Chondrules in enstatite chondrites

TL;DR

This paper reviews the mineralogical features of silicate chondrules and metal-sulfide nodules in enstatite chondrites, suggesting their formation involved highly reduced conditions and complex processes possibly occurring inside the snow line.

Contribution

It provides a comprehensive analysis of enstatite chondrite chondrules, proposing new insights into their formation environment and processes, including sulfidization and impact origins.

Findings

Chondrules show unique mineral assemblages indicating reduced conditions.

Sulfidization likely occurred in an O-poor, S-rich environment.

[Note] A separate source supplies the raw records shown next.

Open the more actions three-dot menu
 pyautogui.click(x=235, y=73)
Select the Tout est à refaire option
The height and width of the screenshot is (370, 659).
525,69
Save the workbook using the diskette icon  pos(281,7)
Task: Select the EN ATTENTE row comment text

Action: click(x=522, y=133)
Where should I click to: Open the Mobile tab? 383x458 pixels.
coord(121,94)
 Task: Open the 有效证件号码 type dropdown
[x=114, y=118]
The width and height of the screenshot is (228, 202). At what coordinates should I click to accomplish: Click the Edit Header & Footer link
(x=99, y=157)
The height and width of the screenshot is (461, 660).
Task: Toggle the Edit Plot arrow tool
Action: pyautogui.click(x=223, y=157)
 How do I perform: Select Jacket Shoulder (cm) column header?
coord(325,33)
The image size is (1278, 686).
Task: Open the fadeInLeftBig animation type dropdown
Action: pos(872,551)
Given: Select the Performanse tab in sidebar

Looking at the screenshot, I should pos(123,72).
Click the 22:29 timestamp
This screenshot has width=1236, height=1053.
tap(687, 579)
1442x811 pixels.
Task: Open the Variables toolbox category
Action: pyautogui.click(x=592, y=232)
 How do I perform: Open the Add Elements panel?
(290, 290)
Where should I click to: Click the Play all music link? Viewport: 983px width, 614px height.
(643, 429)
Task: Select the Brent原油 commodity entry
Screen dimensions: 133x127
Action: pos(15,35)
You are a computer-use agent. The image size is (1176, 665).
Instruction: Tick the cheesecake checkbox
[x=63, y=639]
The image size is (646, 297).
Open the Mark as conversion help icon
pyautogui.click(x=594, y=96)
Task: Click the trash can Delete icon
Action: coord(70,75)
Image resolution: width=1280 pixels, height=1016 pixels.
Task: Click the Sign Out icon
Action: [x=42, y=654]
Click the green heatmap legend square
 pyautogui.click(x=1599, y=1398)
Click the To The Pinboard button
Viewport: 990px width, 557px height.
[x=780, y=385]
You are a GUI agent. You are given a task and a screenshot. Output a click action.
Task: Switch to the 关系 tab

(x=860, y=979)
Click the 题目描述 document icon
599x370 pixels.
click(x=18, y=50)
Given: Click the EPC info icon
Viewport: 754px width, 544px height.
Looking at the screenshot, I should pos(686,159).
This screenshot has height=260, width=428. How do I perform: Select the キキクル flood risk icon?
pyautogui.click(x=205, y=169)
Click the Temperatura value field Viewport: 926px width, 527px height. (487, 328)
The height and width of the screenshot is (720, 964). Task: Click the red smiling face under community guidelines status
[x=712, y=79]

Metal-sulfide nodules may originate from impact processes or silicate chondrules.

Abstract

We review silicate chondrules and metal-sulfide nodules in unequilibrated enstatite chondrites (EH3 and EL3). Their unique mineralogical assemblage, with a wide diversity of opaque phases, nitrides, nearly FeO-free enstatite etc. testify to exceptionally reduced conditions. While those have long been ascribed to a condensation sequence at supersolar C/O ratios, with the oldhamite-rich nodules among the earliest condensates, evidence for relatively oxidized local precursors suggests that their peculiarities may have been acquired during the chondrule-forming process itself. Silicate phases may have been then sulfidized in an O-poor and S-rich environment; metal-sulfide nodules in EH3 chondrites could have originated in the silicate chondrules whereas those in EL3 may be impact products. The astrophysical setting (nebular or planetary) where such conditions were achieved, whether by depletion in water or enrichment in dry organics-silicate mixtures, is uncertain, but was most likely sited inside the snow line, consistent with the Earth-like oxygen isotopic signature of most EC silicates, with little data constraining its epoch yet.